CLIPS Executive The CLIPS Executive (CX) is a CLIPS-based production system which serves as a high-level controller, managing all the high-level decision making. Its main tasks involve goal formation, goal reasoning, on-demand planner invocation, goal execution and monitoring, world and agent memory (a shared database for multiple agents) information synchronization. In general, this is achieved by individual CLIPS structures (predefined facts, rules, etc.), that get added to the CLIPS environment.
It’s the Rete algorithm, so it’s a rule engine. It’s a cool algorithm. If you don’t know about rule engines, they are what you use when you start to have more than 50 ‘if’ statements.
Ok, that’s all I need to know. I’ve used KIE professionally. I don’t want to use Java in this project. There appear to be some simplified Python Rule Engines, and so I’ll check them out, when I have some sensor input.
I think I’m going to try this one. They snagged ‘rule-engine’ at PyPi, so they must be good.
Ok, I’ve set up an Arduino with three ultrasonic distance sensors, and it’s connected to the Raspberry Pi. I should do a write-up on that. So I can poll the Arduino and get ‘forward left’, ‘forward’ and ‘forward right’ ultrasonic sensor distance back, in JSON.
I think for now, a good start would be having consequences of, forward, backwards, left, right, and stand still.
These are categories of motions. Motions have names, so far, so we will just categorize motions by their name, by whether they contain one of these cardinal motions (forward or walk, back, left, right, still) in their name.
To keep things interesting, the robot can pick motions from these categories at random. I was thinking of making scripts, to join together motions, but I’m going to come back to that later. Scripts would just be sequences of motions, so it’s not strictly necessary, since we’re going to use a rule engine now.
Ok… after thinking about it, screw the rule engine. We only need like 10 rules, at the moment, and I just need to prioritize the rules, and reevaluate often. I’ll just write them out, with a basic prioritisation.
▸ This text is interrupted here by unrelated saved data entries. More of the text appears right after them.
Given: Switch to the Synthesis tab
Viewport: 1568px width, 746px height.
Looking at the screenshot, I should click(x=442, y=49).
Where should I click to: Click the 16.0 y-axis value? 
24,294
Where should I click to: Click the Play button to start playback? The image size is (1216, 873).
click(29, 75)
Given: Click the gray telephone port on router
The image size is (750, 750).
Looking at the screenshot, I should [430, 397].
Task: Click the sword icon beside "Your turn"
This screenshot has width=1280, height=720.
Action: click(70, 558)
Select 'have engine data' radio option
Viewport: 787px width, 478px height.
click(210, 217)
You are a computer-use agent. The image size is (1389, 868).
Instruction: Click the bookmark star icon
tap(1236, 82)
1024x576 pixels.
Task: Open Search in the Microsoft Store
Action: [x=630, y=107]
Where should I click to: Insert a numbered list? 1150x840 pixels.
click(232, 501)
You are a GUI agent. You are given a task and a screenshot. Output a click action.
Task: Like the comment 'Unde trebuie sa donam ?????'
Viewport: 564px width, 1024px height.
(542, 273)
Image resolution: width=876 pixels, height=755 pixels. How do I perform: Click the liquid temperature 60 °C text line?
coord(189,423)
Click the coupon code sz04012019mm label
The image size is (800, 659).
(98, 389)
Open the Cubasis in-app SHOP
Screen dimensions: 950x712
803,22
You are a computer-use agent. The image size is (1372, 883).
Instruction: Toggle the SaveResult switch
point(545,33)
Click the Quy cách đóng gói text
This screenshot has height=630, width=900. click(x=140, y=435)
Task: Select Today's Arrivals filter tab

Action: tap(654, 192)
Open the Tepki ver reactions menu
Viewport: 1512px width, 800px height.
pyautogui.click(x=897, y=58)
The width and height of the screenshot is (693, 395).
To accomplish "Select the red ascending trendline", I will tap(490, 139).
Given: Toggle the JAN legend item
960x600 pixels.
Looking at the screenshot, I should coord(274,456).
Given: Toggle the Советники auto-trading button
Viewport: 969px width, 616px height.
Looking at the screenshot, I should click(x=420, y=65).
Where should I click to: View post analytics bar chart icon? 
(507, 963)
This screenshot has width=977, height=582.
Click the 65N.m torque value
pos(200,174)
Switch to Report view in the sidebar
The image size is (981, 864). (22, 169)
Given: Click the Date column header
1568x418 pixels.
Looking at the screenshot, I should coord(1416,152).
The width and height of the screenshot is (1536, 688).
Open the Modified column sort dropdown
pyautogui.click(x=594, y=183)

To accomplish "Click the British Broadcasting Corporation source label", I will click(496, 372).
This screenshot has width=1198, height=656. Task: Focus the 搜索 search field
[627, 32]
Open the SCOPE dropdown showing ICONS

I also see an interesting hybrid ML / Rule option from sci-kit learn.
Anyway, too complicated for now. So this would all be in a loop.
TOO_CLOSE=30
priority = 0
# High Priority '0'
if F < TOO_CLOSE:
runMotionFromCategory("BACK")
priority = 1
if L < TOO_CLOSE:
runMotionFromCategory("BACK")
runMotionFromCategory("RIGHT")
priority = 1
if R < TOO_CLOSE:
runMotionFromCategory("BACK")
runMotionFromCategory("LEFT")
priority = 1
# Medium Priority '1' (priority is still 0)
if priority == 0 and L < R and L < F:
runMotionFromCategory("RIGHT")
priority = 2
if priority == 0 and R < L and R < F:
runMotionFromCategory("LEFT")
priority = 2
# Low Priority '2' (priority is still 0)
if priority == 0 and L < F and R < F:
runMotionFromCategory("WALK")
priority = 3
Good enough. So I still want this to be part of the UI though, and so the threading, and being able to exit the loop will be important.
Basically, the problem is, how to implement a stop button, in HTTP / Flask. Need a global variable, basically, which can be changed. But a global variable in a web app? Sounds like a bad idea. We have session variables, but the thread that’s running the motion is in the past, and probably evaluating a different session map. Maybe not though. Will need to research and try a few things.
Yep… “Flask provides you with a special object that ensures it is only valid for the active request and that will return different values for each request.”
Ok, Flask has ‘g’ …?
from flask import g
user = getattr(flask.g, 'user', None)
user = flask.g.get('user', None)
Hmm ok that’s not right. It’s not sharable between requests, apparently. There’s Flask-Cache…. that might work? Ok I think this is it maybe.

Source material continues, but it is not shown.